The two artists are most visibly joined by their interest in materials and the process of their manipulation, whether it’s in the two or three-dimensional realm. Nina Chua can be said to work primarily on paper but her pieces are not strictly drawings. Mark-making is her modus operandi, with layers upon layers of abstract marks on paper that is later folded, shaped, crumpled and torn, mildly crossing over into sculpture.
The artist’s history of collaboration with Castlefield Gallery can be traced back to 2012, when she first took part in an exhibition, while in 2013 Chua was commissioned to develop a public artwork for the gallery’s external facade.
Daniel Silver, invited by Nina Chua to participate in the show, works primarily in clay, producing sculptures of figures and faces in bold colours, as well as more abstract “totems” and vessels. His influences are as varied as modernism, the art of ancient Greece and Freudian psychoanalysis. The totems are created from unglazed ceramic and finished with oil paint, but more broadly the artist works with a number of mediums such as concrete, bronze, marble, stone, wood and clay. While the pieces often flirt with abstraction, they are deeply rooted in figuration.

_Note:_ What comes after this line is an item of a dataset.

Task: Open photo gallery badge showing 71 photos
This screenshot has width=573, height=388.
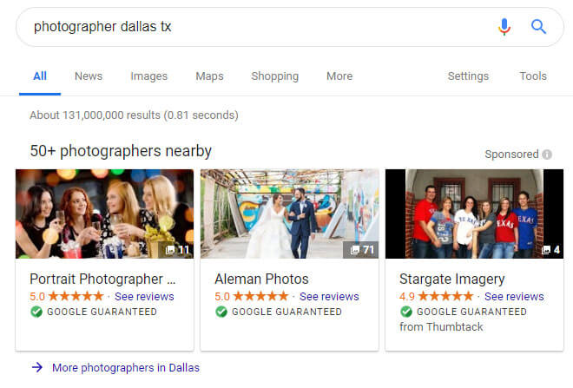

Both artists emphasise the artist’s hand in the making of the work, a visual manifestation of a gesture and one that calls on the long history of humans leaving behind marks made with their hands. Regardless of its subject matter and differing focus on (non-)figurative motifs, Chua and Sliver channel the pure, unfiltered energy that comes with the aim pure creation and the desire to marking one’s presence, with that which comes from under their fingertips.